Lirécrire constitue selon moi, dans l’unité essentielle de cette longue tâche, une façon de marcher, sans se laisser soi-même derrière soi, au-devant d’une telle amitié ; ou, ce qui revient au même, une façon de se laisser atteindre par l’amitié même.

Lirécrire… Il s’agit là, bien sûr, d’une tâche qui appartient au libre de l’individu, et au libre de l’individu seulement.
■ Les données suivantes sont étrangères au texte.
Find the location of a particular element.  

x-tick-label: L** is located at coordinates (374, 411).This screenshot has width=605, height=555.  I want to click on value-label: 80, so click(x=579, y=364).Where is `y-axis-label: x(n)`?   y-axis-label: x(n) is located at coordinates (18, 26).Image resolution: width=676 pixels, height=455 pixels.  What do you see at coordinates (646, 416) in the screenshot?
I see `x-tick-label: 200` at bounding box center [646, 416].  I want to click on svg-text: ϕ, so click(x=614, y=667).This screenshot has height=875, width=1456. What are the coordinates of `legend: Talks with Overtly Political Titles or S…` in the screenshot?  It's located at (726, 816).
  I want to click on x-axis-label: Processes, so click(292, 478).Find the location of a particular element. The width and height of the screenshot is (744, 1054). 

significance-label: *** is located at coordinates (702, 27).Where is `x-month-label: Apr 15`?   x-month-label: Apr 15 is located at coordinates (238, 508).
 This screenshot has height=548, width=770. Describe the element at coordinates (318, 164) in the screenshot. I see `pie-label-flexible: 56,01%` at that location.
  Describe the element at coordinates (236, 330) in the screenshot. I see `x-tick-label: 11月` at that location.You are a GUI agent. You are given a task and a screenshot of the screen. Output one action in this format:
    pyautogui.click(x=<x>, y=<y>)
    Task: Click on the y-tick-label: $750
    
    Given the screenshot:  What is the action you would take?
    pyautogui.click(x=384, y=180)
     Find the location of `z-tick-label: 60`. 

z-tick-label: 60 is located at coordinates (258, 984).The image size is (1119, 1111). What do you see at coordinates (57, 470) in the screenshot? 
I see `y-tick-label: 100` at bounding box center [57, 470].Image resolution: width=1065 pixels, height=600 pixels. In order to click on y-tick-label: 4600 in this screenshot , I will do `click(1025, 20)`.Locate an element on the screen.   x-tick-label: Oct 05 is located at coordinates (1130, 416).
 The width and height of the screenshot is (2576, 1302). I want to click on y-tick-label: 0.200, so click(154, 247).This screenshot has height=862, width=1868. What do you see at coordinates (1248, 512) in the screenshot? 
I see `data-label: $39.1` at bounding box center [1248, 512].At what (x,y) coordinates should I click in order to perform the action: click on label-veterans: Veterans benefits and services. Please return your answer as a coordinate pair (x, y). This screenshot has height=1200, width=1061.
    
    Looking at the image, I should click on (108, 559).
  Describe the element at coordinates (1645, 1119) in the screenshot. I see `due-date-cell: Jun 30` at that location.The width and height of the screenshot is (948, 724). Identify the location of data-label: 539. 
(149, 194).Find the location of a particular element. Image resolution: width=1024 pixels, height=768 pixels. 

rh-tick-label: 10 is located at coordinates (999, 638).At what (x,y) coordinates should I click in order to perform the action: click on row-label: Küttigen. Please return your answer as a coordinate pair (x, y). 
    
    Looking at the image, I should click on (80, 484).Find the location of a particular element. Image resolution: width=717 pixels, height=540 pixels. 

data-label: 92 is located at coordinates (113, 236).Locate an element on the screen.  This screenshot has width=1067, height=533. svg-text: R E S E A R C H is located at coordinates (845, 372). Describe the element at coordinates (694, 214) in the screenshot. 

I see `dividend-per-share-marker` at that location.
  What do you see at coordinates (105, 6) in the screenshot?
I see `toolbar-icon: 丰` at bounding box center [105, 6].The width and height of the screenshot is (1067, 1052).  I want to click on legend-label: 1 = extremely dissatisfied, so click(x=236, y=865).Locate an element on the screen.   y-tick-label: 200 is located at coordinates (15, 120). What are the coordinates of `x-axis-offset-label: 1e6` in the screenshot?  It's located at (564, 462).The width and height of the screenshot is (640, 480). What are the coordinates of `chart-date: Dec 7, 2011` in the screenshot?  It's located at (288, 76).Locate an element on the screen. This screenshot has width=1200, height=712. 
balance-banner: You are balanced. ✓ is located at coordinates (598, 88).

Point du tout aux injonctions si vainement haut-parlantes dont on accable aujourd’hui les masses.

« Il viendra un temps », dit Hermann Hesse dans un élan d’espérance, « où l’on s’abstiendra sagement de tous les édifices du processus universel et aussi de vouloir faire l’histoire de l’humanité, un temps où l’on ne considérera plus les masses, mais où l’on reviendra aux individus, aux individus qui forment une sorte de pont sur le sombre fleuve du devenir. » 3Hermann Hesse. Le Loup des steppes.

References   [ + ]

1. Hermann Hesse. Le Loup des steppes. Traduit de l’allemand par Juliette Pary. Calmann-Lévy. 1947. Cf. également Christine Belcikowski. « Hermann Hesse et la nostalgie de la vérité », in La Vérité – Auteur par auteur. Collection Optimum. Editions Ellipses. 2014.
2. Cf. Christine Belcikowski. Walter Benjamin. Le conteur.
3. Hermann Hesse. Le Loup des steppes.